How to Use Breathwork for HRV Improvement — What Actually Works

Breathing is the only part of your autonomic nervous system you can consciously control in both directions. You can breathe faster or slower, deeper or shallower, through the nose or mouth — and each of these choices sends a different signal to the cardiovascular system. Some of those signals raise HRV. Others suppress it. The research now clearly enough distinguishes which is which.

Why breathing changes HRV

Heart rate variability reflects the moment-to-moment variation in the interval between heartbeats. The heart rate rises slightly with each inhalation and falls slightly with each exhalation — this is called respiratory sinus arrhythmia (RSA), and it is mediated primarily by the vagus nerve. Exhalation activates the vagus, which slows the heart. Inhalation suppresses vagal tone, which allows the heart to speed up slightly.

The magnitude of this oscillation is determined partly by your breathing rate. At typical resting breathing rates (12–18 breaths per minute), the HRV oscillation is moderate. At around 6 breaths per minute — slow enough that each cycle takes approximately 10 seconds — the breathing rhythm aligns with the natural resonance frequency of the cardiovascular baroreflex system at approximately 0.1 Hz. At this rate, the cardiac oscillations driven by breathing synchronise with and amplify baroreflex-driven oscillations in blood pressure, producing the maximum possible HRV signal. Physiologists call this the resonance frequency (RF), and breathing at it is sometimes called resonance frequency breathing or coherence breathing.

This is the mechanism that all evidence-based breathwork techniques for HRV improvement are exploiting — the vagal activation of exhalation, and the amplification that slow breathing rates produce.

What the research says: three techniques with evidence

1. Slow-paced breathing at ~6 breaths per minute

This is the most robustly studied breathing technique for HRV. An approximately 5:5 ratio — five seconds inhale, five seconds exhale — produces breathing at 6 breaths per minute. A 2022 meta-analysis of voluntary slow breathing pooled 223 studies and concluded that breathing at around 6 breaths per minute reliably increases HRV both during sessions and after multi-session protocols (Laborde et al., 2022, Neuroscience & Biobehavioral Reviews 138:104711). Adjacent work on rhythmic skeletal-muscle activity at the same 6-cycles-per-minute resonance frequency reports a comparable boost in LF power, RMSSD and SDNN, providing mechanistic support for the resonance-frequency framework (Shaffer, Moss, & Meehan, 2022, Applied Psychophysiology and Biofeedback). The effect is acute and measurable within two to three minutes of beginning the practice. It is the basis of clinical HRV biofeedback protocols and is effective regardless of individual differences in baseline HRV.

In practice: inhale through the nose for a count of five, exhale through the nose or mouth for a count of five.
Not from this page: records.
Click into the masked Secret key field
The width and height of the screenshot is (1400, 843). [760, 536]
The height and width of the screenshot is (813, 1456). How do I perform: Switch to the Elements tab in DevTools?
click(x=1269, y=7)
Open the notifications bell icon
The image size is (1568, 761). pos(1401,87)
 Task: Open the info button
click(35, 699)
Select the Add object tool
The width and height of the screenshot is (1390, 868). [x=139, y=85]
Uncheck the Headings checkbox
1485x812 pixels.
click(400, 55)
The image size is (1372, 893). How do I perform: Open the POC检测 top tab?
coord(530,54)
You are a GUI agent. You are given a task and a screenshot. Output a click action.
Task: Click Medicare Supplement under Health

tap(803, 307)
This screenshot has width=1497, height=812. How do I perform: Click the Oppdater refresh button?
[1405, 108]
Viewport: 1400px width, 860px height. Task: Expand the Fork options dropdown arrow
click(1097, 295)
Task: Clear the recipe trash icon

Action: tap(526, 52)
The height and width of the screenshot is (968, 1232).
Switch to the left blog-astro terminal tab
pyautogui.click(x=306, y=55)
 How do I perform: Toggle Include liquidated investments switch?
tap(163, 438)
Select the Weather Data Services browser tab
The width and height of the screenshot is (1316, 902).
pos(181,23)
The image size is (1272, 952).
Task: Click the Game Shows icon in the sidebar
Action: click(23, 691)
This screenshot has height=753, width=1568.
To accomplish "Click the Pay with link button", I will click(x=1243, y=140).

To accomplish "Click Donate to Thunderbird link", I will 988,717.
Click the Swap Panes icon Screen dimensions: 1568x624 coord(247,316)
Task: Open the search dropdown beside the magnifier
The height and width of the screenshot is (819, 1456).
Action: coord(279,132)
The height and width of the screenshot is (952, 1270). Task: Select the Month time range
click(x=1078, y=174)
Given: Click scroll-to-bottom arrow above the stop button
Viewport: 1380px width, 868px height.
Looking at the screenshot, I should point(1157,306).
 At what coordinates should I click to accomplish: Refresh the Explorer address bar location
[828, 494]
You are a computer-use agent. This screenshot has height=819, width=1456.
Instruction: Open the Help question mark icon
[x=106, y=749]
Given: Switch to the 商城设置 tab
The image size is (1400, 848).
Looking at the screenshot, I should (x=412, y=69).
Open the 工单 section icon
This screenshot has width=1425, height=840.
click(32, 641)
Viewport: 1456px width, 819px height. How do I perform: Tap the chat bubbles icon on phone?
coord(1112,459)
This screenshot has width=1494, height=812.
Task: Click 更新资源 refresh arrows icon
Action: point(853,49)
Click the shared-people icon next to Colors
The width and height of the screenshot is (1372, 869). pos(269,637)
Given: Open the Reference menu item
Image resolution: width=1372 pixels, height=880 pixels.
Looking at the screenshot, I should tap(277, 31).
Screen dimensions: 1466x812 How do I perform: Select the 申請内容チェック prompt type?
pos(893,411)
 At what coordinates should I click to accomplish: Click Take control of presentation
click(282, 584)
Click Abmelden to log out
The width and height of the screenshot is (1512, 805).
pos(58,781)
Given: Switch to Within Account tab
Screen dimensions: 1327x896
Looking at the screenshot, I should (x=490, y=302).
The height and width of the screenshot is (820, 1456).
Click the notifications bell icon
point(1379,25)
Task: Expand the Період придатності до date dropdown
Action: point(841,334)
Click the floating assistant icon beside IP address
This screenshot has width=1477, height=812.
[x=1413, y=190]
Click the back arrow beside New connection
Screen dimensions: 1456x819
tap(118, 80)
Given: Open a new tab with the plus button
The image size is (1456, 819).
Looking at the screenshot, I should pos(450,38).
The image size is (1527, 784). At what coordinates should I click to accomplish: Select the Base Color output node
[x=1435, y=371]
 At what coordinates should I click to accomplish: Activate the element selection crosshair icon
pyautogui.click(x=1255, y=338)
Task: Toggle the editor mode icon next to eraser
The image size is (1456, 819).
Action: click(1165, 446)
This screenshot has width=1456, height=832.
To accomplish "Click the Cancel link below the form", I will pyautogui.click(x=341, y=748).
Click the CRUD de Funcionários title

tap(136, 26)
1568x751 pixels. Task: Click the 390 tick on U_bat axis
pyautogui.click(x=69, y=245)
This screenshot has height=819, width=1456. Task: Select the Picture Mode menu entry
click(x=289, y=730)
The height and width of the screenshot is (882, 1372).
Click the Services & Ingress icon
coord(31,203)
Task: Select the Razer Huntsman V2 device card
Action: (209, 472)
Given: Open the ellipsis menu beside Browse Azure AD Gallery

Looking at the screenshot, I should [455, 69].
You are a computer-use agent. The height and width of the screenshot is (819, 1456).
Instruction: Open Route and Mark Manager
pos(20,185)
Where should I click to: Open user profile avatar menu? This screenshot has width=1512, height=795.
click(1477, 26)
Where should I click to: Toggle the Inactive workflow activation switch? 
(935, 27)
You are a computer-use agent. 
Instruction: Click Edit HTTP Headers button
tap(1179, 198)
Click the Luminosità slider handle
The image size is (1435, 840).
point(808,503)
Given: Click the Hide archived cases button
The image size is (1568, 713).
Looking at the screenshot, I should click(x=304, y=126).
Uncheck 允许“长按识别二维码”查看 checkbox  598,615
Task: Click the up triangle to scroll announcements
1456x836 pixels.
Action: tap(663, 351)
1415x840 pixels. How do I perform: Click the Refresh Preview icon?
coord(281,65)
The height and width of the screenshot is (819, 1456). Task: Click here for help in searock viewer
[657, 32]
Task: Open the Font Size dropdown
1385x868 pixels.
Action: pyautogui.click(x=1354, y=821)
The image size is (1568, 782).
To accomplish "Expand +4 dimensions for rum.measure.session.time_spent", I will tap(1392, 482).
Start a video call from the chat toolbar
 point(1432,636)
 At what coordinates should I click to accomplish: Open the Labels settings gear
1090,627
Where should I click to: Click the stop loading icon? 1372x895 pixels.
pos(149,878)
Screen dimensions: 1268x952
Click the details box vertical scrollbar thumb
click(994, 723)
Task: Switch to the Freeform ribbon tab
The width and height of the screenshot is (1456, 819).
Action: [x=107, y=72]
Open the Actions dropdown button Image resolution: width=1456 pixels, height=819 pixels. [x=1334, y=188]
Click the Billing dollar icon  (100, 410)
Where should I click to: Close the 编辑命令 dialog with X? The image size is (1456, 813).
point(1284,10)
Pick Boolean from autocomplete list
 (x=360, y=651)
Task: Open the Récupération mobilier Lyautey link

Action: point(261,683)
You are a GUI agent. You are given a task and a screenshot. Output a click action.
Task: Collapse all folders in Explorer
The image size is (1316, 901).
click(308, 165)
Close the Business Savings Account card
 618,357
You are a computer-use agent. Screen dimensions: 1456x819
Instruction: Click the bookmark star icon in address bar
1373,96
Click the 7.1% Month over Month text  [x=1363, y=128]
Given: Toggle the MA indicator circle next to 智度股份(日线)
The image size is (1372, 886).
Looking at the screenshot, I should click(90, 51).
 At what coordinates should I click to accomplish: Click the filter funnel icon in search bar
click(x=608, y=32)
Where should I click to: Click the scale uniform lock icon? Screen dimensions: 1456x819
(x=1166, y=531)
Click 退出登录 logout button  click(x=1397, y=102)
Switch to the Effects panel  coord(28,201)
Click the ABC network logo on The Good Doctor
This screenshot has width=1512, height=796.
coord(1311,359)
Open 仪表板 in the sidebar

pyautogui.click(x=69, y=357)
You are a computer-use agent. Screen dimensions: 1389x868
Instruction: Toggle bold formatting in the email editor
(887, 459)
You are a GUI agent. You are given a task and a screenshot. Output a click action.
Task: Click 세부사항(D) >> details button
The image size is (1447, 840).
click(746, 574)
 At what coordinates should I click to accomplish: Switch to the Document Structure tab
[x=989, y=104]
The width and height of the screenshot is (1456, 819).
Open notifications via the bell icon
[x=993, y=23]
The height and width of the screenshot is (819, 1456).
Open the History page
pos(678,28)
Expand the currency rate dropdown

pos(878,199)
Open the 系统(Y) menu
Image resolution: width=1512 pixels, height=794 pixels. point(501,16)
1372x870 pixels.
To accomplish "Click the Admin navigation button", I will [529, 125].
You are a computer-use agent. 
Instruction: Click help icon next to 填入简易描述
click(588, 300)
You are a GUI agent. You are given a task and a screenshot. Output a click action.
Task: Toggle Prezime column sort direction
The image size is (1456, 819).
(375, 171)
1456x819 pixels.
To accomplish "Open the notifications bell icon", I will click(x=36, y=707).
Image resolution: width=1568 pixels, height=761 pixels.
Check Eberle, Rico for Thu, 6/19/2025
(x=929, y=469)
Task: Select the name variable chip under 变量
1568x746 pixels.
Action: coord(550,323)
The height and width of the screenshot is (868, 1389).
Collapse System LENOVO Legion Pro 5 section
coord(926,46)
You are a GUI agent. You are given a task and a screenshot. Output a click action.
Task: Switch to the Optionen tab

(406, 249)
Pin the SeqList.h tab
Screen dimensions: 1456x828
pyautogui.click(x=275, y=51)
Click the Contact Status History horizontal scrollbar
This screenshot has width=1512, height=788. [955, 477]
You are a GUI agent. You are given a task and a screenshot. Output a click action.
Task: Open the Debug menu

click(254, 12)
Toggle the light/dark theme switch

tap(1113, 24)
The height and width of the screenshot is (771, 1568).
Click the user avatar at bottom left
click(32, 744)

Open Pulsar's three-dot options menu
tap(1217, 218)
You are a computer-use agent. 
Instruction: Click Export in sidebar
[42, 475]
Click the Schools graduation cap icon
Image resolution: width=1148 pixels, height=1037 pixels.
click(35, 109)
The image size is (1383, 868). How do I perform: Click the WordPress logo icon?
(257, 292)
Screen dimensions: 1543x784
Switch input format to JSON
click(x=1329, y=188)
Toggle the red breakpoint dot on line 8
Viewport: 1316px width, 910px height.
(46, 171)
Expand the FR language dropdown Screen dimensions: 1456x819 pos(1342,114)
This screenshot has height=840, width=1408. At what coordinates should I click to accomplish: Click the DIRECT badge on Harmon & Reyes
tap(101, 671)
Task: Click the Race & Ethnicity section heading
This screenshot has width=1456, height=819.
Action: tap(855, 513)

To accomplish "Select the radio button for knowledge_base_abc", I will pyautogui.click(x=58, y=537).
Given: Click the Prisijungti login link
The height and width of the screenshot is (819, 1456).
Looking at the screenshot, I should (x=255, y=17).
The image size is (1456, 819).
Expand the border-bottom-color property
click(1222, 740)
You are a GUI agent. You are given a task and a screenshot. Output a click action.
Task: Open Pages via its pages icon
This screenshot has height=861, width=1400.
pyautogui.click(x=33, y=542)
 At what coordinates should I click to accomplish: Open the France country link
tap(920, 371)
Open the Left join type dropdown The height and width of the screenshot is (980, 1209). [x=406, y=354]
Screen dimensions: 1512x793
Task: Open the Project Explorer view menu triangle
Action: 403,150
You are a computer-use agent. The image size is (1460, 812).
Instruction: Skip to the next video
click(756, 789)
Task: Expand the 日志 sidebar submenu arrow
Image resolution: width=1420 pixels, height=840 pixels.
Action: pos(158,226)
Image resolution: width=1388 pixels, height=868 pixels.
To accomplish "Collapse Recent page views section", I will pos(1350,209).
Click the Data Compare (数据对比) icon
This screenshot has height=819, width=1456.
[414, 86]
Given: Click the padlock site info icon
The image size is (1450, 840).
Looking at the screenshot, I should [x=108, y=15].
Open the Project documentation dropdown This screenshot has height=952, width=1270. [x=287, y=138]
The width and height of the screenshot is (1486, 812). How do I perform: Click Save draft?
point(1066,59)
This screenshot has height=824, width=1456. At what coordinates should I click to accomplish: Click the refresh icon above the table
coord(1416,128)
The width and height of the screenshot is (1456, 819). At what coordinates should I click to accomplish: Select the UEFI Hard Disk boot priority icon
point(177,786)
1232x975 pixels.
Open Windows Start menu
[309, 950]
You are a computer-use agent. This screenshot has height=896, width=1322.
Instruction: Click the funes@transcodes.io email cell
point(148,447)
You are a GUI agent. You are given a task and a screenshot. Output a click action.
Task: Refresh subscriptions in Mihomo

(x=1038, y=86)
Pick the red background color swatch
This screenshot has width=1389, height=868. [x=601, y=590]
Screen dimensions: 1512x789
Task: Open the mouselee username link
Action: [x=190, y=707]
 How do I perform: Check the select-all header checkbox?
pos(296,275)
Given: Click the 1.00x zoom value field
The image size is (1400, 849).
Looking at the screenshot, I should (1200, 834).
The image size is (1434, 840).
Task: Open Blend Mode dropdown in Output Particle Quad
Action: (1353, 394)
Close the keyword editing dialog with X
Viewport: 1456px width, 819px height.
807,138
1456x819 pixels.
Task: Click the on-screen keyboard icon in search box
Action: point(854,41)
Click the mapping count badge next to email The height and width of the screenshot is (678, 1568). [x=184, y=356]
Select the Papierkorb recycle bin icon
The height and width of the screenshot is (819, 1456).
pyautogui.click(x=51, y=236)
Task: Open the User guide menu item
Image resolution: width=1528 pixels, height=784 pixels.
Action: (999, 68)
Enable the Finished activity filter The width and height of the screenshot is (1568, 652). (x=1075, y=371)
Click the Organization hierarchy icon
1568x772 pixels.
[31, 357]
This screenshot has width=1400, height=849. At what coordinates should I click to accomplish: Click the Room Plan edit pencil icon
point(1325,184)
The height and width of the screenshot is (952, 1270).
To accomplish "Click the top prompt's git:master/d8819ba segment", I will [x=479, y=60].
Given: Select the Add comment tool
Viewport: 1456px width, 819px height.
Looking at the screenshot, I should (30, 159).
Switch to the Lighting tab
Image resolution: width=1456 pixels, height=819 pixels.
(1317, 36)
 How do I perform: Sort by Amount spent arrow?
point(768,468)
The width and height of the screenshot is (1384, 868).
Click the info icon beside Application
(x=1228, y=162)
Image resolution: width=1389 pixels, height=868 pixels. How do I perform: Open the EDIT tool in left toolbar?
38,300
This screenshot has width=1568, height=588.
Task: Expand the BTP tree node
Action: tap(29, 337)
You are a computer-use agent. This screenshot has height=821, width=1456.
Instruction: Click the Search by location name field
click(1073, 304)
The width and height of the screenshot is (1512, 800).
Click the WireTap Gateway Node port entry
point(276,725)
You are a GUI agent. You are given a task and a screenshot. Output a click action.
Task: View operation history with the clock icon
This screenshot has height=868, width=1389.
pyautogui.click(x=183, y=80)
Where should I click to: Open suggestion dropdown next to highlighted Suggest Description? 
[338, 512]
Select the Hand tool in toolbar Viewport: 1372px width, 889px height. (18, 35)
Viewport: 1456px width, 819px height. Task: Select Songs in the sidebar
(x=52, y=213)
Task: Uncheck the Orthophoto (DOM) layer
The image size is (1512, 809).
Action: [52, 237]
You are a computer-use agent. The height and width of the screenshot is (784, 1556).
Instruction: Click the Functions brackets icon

Use a pacer app or simple metronome set to 6 beats per minute to guide the rhythm. Five to fifteen minutes. The technique is safe for healthy adults and produces a distinct, slowing sensation in the heart that becomes perceptible after a few minutes of practice.

2. Cyclic sighing (double inhale, long exhale)

Cyclic sighing involves: a full inhalation through the nose, followed immediately by a second short inhalation to fully inflate the lungs, followed by a slow, complete exhalation through the mouth. The double inhale reopens alveoli that have collapsed during normal breathing; the long exhalation maximises vagal activation.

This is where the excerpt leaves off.